* BEGIN *
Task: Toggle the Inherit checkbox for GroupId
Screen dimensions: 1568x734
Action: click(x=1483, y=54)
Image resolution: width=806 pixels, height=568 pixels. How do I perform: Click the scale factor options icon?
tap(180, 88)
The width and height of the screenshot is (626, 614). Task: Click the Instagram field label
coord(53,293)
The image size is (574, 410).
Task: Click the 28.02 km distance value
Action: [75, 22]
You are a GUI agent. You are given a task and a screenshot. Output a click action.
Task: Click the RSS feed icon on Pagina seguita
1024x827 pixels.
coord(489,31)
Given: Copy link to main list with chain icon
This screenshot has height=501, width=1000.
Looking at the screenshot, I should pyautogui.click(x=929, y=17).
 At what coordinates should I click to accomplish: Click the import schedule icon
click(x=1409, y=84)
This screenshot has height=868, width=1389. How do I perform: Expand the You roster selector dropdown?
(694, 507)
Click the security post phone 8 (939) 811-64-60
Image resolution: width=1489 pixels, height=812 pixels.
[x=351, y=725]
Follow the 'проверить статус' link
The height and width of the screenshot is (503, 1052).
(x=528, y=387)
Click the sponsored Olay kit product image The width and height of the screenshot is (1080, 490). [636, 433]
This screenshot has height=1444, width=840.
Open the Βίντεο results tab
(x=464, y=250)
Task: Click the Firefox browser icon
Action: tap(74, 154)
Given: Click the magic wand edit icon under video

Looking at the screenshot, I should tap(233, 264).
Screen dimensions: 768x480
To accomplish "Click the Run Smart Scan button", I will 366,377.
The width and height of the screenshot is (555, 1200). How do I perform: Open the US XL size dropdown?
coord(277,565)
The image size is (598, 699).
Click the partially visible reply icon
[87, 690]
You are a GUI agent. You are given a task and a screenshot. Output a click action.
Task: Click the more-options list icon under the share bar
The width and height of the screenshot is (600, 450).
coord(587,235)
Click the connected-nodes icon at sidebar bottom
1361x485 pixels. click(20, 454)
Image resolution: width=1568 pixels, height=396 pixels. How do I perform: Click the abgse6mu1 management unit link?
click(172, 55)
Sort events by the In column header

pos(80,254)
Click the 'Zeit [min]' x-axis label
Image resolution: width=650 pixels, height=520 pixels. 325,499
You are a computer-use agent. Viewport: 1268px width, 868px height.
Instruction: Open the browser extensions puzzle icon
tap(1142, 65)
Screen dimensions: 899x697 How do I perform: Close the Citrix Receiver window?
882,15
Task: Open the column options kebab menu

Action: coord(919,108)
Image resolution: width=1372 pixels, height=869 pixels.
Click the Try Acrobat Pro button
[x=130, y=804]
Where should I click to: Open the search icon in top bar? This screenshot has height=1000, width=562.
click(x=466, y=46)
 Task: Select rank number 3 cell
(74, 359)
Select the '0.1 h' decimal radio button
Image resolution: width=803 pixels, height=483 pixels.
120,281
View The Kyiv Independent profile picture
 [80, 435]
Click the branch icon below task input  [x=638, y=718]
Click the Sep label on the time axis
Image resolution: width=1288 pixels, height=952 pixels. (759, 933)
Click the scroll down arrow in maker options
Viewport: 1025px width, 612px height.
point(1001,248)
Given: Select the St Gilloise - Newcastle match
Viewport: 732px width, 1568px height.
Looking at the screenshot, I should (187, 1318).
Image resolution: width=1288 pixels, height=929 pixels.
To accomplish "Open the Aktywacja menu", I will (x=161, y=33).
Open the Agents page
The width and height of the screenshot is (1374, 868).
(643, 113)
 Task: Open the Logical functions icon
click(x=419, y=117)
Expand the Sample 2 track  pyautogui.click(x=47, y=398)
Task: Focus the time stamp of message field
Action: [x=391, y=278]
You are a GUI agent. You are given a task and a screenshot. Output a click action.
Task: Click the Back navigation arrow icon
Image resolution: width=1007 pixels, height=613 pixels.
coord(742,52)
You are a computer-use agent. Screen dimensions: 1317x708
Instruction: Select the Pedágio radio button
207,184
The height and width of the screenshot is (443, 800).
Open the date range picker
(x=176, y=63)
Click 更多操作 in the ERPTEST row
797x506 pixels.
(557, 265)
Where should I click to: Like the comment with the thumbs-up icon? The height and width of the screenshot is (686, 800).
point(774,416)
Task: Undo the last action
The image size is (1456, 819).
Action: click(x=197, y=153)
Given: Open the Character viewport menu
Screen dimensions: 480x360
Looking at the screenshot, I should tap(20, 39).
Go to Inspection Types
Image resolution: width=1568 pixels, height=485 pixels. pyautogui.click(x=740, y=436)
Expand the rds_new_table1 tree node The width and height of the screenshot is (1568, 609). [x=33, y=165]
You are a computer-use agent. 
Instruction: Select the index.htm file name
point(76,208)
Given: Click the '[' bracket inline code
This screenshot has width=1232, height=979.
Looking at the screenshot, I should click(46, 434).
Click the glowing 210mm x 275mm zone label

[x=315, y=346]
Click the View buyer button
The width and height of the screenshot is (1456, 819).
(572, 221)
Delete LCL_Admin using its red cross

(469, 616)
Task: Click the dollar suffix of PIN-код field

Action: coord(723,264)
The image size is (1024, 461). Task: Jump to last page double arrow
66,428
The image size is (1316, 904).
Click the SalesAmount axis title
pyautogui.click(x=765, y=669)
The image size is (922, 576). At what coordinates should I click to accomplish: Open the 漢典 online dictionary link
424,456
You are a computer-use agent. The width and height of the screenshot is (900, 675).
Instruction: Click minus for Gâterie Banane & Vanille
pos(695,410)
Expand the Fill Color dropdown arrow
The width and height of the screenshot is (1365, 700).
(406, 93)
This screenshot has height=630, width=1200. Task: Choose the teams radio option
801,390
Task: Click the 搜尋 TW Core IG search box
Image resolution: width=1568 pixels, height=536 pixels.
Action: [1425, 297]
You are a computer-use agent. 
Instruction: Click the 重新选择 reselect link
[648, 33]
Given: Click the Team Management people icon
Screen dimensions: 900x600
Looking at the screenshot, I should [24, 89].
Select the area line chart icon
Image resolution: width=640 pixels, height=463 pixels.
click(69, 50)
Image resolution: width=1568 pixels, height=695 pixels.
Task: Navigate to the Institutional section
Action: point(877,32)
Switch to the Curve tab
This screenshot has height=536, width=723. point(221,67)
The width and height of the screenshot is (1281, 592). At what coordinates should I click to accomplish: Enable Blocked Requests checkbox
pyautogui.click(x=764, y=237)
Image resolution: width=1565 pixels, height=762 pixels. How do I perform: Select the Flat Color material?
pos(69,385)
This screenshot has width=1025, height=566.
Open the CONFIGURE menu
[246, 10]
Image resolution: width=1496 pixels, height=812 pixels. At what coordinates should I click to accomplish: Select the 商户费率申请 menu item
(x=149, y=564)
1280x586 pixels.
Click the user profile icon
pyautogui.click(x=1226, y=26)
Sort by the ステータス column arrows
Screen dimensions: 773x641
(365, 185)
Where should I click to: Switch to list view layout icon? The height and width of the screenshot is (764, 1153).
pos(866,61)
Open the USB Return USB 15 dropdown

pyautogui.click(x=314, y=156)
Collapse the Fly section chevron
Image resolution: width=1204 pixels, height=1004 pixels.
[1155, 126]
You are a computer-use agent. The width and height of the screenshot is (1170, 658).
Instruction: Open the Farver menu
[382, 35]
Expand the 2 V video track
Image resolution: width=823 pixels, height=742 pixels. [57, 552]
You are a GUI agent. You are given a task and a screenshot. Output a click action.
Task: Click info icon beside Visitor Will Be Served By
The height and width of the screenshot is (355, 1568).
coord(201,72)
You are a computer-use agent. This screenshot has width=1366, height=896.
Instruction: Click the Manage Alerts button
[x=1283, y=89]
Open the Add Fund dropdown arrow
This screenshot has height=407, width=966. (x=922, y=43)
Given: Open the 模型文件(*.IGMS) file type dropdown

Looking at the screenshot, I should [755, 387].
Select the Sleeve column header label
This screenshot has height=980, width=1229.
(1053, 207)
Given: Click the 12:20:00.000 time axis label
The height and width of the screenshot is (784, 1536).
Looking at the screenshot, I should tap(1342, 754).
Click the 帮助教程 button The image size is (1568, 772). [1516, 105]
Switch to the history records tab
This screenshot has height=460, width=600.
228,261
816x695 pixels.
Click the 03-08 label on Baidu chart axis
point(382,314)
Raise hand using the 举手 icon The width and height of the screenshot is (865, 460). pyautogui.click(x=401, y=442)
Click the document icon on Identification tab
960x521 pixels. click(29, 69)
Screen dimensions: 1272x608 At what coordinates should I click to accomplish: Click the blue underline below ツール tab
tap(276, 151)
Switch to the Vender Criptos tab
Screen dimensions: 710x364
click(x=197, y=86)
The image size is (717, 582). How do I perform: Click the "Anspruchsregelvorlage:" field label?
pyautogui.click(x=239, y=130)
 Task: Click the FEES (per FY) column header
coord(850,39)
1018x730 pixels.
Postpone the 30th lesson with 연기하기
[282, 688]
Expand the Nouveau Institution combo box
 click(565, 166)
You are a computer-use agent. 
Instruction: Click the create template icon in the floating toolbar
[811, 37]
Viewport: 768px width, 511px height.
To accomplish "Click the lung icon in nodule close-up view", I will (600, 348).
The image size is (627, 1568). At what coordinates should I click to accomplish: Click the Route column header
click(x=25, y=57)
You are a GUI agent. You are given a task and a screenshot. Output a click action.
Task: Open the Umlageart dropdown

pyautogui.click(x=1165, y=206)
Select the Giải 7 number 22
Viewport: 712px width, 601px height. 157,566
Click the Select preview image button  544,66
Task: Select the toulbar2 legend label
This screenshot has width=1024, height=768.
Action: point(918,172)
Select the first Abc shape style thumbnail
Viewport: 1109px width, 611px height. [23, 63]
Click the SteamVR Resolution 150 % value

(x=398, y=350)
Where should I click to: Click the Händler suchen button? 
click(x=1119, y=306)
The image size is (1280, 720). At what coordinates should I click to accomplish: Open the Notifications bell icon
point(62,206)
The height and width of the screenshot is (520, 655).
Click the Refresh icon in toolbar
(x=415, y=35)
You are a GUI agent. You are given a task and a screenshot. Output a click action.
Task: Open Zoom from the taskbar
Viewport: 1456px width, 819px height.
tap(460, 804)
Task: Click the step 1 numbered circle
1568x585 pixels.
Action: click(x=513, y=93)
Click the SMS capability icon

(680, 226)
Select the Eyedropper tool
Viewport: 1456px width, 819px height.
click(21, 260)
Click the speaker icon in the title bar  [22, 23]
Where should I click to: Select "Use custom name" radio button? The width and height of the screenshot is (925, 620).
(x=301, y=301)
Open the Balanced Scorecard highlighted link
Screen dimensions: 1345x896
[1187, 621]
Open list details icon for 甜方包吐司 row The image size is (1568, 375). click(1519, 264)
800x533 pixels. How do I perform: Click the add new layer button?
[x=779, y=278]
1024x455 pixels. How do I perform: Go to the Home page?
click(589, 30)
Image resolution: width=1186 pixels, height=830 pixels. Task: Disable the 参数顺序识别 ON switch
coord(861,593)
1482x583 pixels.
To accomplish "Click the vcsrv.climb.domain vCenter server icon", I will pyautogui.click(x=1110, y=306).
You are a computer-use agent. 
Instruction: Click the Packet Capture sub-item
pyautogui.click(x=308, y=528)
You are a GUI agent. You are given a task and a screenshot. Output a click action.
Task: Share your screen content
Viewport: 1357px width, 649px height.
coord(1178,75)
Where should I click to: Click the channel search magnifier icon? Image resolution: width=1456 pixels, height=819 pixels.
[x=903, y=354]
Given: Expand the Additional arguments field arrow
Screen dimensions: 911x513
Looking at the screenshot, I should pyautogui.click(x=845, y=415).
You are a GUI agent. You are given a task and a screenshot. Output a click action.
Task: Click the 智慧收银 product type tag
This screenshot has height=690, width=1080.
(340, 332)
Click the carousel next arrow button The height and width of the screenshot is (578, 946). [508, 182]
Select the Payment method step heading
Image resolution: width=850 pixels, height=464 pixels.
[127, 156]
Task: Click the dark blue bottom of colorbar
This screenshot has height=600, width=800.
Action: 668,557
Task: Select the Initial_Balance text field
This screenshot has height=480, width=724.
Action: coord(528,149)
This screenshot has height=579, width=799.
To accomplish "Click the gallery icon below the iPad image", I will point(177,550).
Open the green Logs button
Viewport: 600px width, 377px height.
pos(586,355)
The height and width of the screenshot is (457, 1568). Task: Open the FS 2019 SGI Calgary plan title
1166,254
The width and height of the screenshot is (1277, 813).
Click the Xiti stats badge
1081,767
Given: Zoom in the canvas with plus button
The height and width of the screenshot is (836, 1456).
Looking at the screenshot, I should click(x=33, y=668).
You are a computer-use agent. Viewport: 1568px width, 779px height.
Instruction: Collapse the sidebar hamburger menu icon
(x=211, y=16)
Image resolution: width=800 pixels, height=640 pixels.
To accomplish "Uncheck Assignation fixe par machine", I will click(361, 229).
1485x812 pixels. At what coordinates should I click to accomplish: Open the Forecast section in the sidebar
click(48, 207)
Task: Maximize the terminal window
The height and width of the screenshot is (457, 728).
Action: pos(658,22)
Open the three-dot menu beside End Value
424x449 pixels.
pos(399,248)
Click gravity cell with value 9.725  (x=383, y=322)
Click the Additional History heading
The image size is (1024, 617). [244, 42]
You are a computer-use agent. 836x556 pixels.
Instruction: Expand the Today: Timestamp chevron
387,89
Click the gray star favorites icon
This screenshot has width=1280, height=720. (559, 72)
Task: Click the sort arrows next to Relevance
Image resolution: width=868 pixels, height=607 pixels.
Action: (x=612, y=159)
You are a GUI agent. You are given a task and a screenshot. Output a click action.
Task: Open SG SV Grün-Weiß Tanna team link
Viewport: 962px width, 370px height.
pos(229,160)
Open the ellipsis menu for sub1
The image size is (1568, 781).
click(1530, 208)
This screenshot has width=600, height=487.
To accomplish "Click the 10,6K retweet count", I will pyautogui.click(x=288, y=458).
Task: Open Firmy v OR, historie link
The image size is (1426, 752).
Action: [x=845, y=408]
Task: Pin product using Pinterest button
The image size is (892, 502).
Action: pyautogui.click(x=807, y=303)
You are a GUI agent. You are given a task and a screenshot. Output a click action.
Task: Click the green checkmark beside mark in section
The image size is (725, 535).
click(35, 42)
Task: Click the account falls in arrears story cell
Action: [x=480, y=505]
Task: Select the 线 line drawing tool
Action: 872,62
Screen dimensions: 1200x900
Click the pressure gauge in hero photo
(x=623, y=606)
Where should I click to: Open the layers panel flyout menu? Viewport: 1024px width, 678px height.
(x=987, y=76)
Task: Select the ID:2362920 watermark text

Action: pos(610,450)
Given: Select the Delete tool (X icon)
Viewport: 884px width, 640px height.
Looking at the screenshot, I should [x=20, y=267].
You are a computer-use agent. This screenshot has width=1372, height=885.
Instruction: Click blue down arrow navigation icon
* END *
Directions for this task:
Copy the records from the beginning through the line containing "Click the sponsored", swapping "icon" for "symbol" and leaving everything else as it is.

Exercise solution:
Task: Toggle the Inherit checkbox for GroupId
Screen dimensions: 1568x734
Action: click(x=1483, y=54)
Image resolution: width=806 pixels, height=568 pixels. How do I perform: Click the scale factor options symbol?
tap(180, 88)
The width and height of the screenshot is (626, 614). Task: Click the Instagram field label
coord(53,293)
The image size is (574, 410).
Task: Click the 28.02 km distance value
Action: [75, 22]
You are a GUI agent. You are given a task and a screenshot. Output a click action.
Task: Click the RSS feed symbol on Pagina seguita
1024x827 pixels.
coord(489,31)
Given: Copy link to main list with chain symbol
This screenshot has height=501, width=1000.
Looking at the screenshot, I should pyautogui.click(x=929, y=17).
 At what coordinates should I click to accomplish: Click the import schedule symbol
click(x=1409, y=84)
This screenshot has height=868, width=1389. How do I perform: Expand the You roster selector dropdown?
(694, 507)
Click the security post phone 8 (939) 811-64-60
Image resolution: width=1489 pixels, height=812 pixels.
[x=351, y=725]
Follow the 'проверить статус' link
The height and width of the screenshot is (503, 1052).
(x=528, y=387)
Click the sponsored Olay kit product image The width and height of the screenshot is (1080, 490). [636, 433]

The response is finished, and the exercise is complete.